Exercise instructions:
Leaving the pictures aside, transcribe only and exactly the lines from the one with "The image size is (545, 593)." through the end of the entries, both included.

Material for this task:

──────

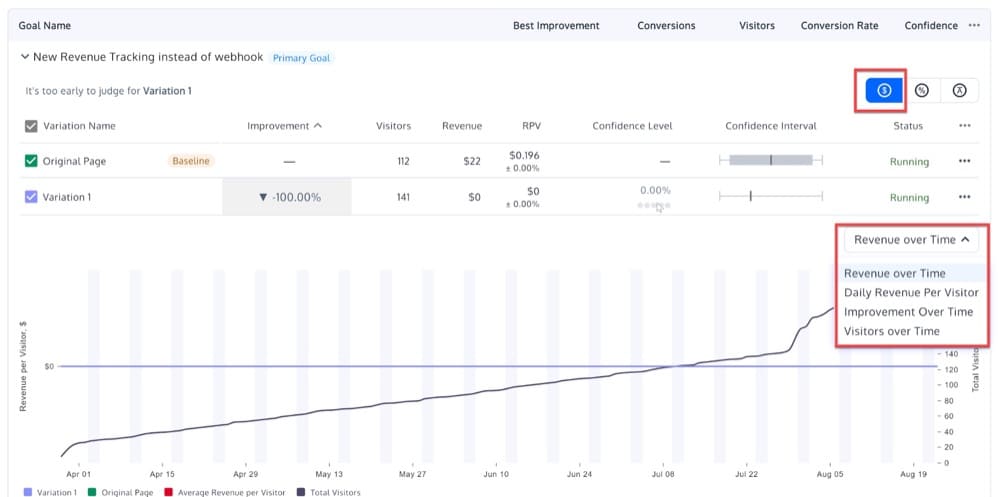Screen dimensions: 1000x497
Task: Click the third view icon beside percentage
Action: point(959,90)
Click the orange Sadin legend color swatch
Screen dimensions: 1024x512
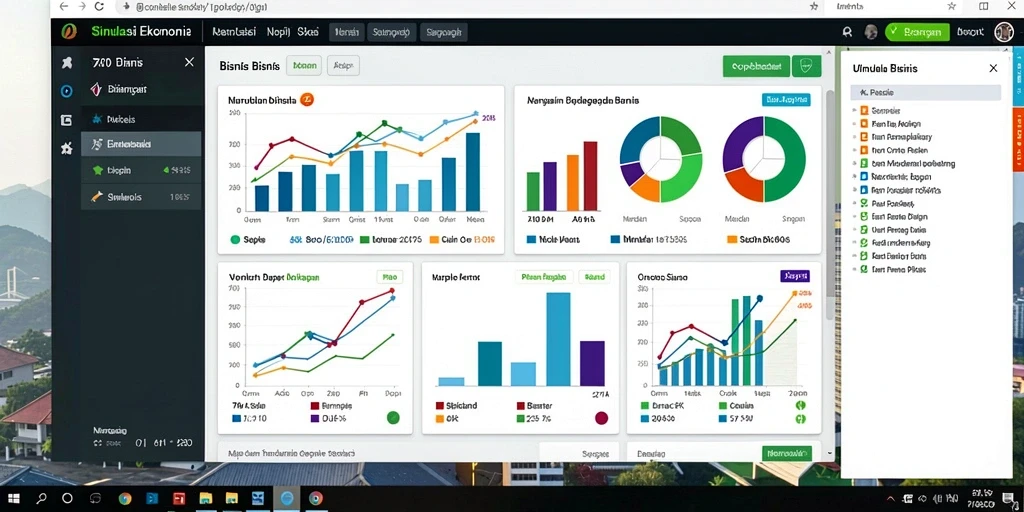click(x=731, y=240)
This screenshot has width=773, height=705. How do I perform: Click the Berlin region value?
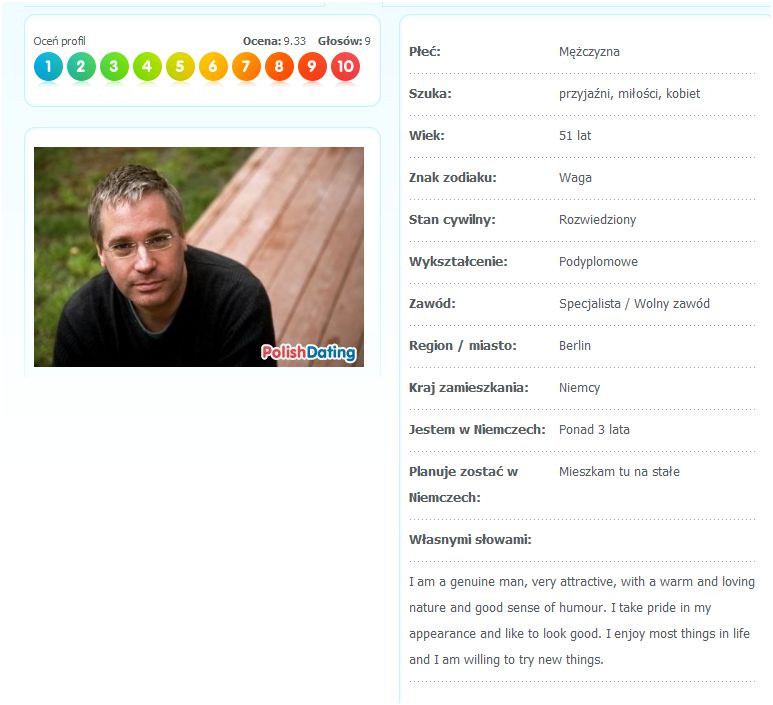click(575, 346)
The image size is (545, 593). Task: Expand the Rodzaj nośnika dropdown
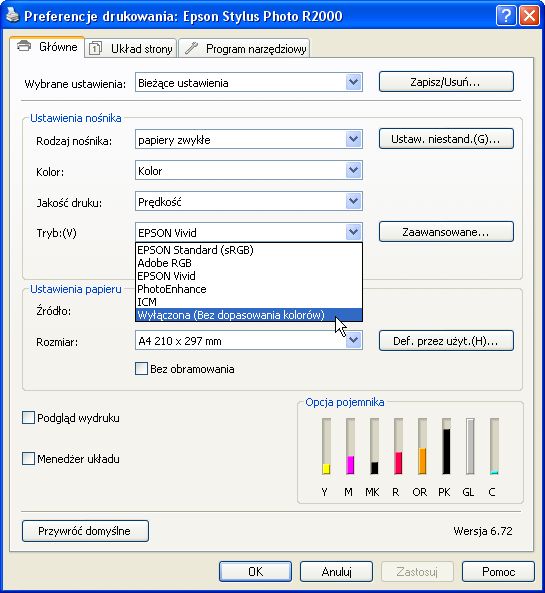353,139
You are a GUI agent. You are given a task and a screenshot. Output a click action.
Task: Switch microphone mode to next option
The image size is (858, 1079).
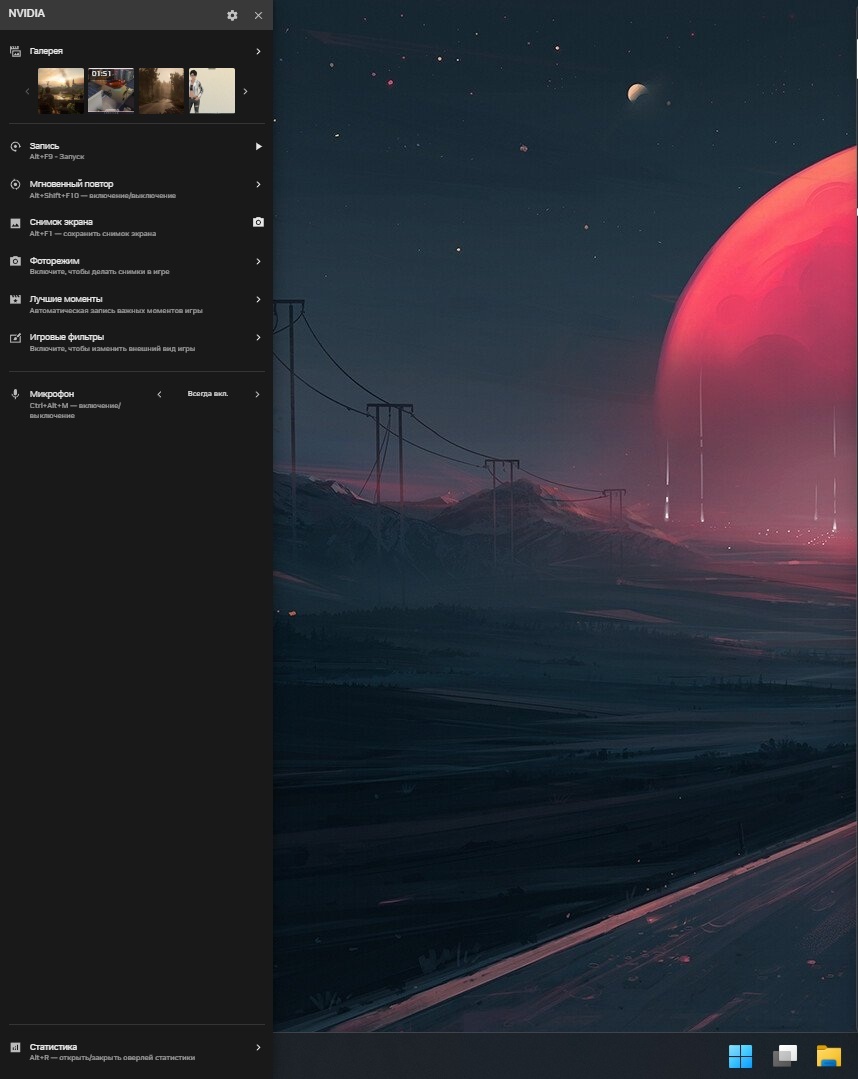tap(258, 394)
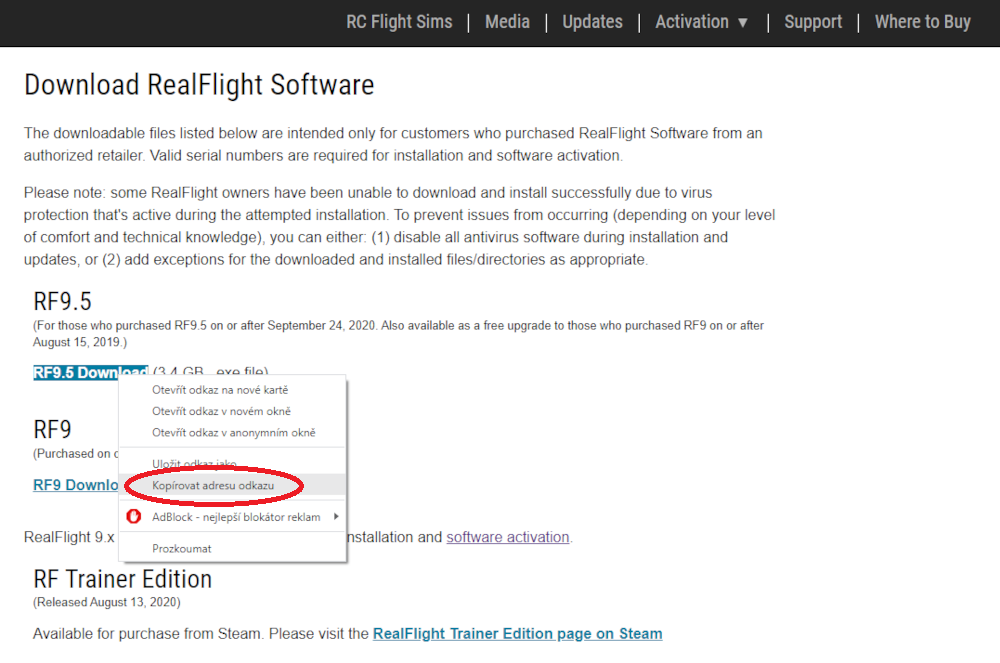Navigate to RC Flight Sims

[399, 21]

──────

Answer to the problem:
The image size is (545, 593). Task: Expand the Rodzaj nośnika dropdown
353,139
You are a GUI agent. You are given a task and a screenshot. Output a click action.
Task: Switch microphone mode to next option
The image size is (858, 1079).
tap(258, 394)
Navigate to RC Flight Sims

[399, 21]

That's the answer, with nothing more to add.